Lejos de caer en rendiciones, todo ello motivó al animal (al toro me refiero) y, a la heroica, en un no darse por vencido, iría en busca del empate y marcaría, si fuera preciso, de penalti inexistente o en fuera de juego en el tiempo de descuento del partido. ¡Ahora él sería el árbitro o el juez de línea! ¡Sería el Pichichi o el Zamora! ¡Y sería la afición que nunca cesa de animar entre cánticos y palmas! ¡Ese es el espíritu! Ahora mismo el toro sería capaz de escalar el Himalaya atado a un arnés, sosteniéndose verticalmente con las pezuñas. Podría hacer un descanso a mitad de trayecto, encenderse un cigarro sin toser, mirar al vacío y decir en nuestro idioma:
-¡Madre mía, esto está muuuuuu alto!
Podría incluso jugar al póker en la cumbre, sentarse en una silla de camping frente al torero, junto a una mesa con tapete, cartas y fichas. Aquí de poco valdría chequear y las ciegas estarían tan altas que posiblemente lo mejor sería arriesgar con “all in”. Habría que agotar los últimos cartuchos con un as en la manga. El toro aprovecharía los alardes de confianza del torero que cada vez se arrimaba más a sus pitones, infravalorándolo y, sabiendo que encima iba de farol, le mostraría las cartas para dejar la partida sentenciada a su favor.
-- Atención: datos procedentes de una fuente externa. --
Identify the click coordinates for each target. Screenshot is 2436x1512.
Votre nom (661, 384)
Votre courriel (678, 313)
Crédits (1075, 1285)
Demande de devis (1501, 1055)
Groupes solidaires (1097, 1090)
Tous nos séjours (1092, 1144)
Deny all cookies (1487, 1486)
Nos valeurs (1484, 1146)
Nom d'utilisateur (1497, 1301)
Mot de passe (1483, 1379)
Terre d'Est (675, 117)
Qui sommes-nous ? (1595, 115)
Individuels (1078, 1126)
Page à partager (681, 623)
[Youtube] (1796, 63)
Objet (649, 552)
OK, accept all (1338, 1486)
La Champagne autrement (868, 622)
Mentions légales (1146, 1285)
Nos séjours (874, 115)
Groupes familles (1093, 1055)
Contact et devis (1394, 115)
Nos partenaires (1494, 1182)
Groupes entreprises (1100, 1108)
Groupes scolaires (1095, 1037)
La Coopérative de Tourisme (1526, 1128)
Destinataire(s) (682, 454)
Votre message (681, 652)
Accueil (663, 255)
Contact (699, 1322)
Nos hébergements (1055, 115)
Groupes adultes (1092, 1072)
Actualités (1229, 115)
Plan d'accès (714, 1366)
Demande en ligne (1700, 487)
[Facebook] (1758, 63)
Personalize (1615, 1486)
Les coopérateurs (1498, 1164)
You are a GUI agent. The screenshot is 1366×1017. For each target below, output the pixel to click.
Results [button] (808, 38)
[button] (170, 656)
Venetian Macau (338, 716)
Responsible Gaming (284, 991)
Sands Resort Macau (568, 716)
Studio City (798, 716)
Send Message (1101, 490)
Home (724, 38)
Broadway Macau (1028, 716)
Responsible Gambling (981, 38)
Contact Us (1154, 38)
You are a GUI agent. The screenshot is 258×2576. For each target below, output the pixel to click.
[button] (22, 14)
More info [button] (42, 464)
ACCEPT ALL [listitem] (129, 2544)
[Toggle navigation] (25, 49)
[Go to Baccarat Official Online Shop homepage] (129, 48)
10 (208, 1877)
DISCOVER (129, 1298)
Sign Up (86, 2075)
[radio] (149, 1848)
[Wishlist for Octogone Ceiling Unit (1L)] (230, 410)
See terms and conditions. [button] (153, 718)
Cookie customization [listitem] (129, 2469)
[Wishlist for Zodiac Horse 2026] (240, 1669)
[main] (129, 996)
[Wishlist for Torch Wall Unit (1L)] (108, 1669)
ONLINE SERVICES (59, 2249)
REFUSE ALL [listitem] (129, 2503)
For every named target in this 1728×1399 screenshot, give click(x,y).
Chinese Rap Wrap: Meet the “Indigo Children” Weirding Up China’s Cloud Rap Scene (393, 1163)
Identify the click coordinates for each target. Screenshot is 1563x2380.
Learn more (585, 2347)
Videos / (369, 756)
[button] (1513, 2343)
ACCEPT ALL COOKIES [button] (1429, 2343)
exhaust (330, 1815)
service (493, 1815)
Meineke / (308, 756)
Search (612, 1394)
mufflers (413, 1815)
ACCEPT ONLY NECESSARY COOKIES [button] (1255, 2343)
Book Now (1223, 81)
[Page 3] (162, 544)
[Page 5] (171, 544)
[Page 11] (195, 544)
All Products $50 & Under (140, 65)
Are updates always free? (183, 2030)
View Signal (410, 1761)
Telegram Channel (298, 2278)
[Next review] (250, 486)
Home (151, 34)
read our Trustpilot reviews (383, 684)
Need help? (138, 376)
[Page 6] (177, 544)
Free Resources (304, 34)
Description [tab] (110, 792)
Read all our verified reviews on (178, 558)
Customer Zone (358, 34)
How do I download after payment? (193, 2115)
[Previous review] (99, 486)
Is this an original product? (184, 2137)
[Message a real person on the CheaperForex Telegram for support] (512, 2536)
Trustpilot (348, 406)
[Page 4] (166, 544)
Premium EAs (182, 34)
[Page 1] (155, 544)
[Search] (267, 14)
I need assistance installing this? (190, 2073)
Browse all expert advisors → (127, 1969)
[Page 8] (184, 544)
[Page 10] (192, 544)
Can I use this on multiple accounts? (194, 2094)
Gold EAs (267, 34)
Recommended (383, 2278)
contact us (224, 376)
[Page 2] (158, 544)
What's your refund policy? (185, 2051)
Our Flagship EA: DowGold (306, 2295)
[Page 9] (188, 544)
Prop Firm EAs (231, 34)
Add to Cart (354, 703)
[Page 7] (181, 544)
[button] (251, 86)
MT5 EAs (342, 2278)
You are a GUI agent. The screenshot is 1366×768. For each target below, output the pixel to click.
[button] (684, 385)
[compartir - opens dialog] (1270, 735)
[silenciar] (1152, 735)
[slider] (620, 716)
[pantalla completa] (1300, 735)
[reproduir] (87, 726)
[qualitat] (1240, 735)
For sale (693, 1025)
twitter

De repente, gritos. Gritos de pánico, angustia, dolor, horror, terror. Alcé la vista y, a mi alrededor, la gente se echaba las manos a la cabeza sin querer mirar a la pantalla. En la tele, el torero volando a unos tres metros de altura con la pierna ensangrentada. De su muslo izquierdo salía un chorro con la misma presión que el agua sale por el pinchazo de una manguera picada. Por su parte, el toro esperaba su caída para seguir empitonándole. Yo me levanté del taburete rápidamente y golpeando la barra con la palma de mi mano grité sonriente:
-¡Olé! ¡Esto sí que es una gran faena!